The US Ambassador to Armenia, Lynne Tracy’s latest interview on Nagorno-Karabakh’s status reaffirmed Biden’s new policy line toward the regional conflict. Interesting enough, even during the pre-election campaign the status of Nagorno-Karabakh has not been mentioned in Biden’s discourse in any way. “We don’t see the status of Nagorno-Karabakh as having been resolved. We see the need for a comprehensive settlement that requires negotiations, and that is one very important way to try to address the various tensions that we have been seeing particularly in the border areas”, the US Ambassador said during her visit to Syunik region. In her interview to Public TV of Armenia, the US Ambassador underlined that the three basic principles of the Nagorno-Karabakh peace process remain relevant and applicable. The Ambassador highlighted the US belief that the Nagorno-Karabakh conflict has yet to be settled and that the status of Artsakh is to be clarified.

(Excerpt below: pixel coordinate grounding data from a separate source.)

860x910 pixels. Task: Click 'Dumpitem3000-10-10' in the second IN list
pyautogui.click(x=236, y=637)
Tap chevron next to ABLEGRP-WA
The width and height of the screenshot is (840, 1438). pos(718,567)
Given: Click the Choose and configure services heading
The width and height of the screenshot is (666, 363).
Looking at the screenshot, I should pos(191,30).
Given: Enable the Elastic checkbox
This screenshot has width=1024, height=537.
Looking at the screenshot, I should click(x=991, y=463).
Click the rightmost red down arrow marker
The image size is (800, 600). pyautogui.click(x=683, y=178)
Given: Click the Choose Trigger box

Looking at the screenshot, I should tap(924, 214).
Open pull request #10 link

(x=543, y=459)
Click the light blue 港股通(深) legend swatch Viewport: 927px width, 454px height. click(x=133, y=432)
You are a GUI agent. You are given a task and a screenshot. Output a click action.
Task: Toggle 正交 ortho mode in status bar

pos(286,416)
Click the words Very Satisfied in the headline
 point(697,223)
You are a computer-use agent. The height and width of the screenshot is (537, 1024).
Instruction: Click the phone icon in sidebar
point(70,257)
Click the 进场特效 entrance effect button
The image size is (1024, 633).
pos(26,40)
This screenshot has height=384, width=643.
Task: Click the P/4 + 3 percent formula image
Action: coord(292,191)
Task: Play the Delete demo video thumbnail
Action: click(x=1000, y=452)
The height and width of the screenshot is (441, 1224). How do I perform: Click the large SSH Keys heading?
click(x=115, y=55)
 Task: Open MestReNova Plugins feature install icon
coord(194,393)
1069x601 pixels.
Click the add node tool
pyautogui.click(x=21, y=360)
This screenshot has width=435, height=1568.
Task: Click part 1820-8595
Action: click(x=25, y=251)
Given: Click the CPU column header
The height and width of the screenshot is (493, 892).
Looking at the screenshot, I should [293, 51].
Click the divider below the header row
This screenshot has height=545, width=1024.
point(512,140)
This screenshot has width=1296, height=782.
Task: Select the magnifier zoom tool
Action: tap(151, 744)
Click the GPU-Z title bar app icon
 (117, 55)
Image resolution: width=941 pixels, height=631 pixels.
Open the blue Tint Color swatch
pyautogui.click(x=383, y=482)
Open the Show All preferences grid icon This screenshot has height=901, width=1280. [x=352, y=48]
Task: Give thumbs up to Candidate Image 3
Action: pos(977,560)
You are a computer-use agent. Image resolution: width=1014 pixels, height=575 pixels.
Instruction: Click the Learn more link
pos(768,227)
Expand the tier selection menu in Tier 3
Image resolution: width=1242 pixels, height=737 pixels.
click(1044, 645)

It seems that unlike its predecessor Biden attempts to strengthen America’s influence in the region. The latest announcements sent clear message from the US that the new administration is more determined to resolve the Nagorno-Karabakh conflict and it remains committed to the process of conflict settlement based on “Madrid principles”, among which self-determination of peoples. On September 21, in his message to Prime Minister of Armenia on the occasion of 30th anniversary of Armenia’s Independence, Biden highlighted the importance of bilateral ties, spoke about the challenges faced by the Armenian people in the fighting in the Nagorno-Karabakh conflict and underlined that the “US will work hand in hand with Armenia’s government, including through the OSCE Minsk Group and other regional formats, to promote regional stability and conflict resolution…” President Biden’s accent on other regional initiatives leaves room to think that in the future the role of the US in conflict settlement will not be limited to the OSCE Minsk Group Co-Chair.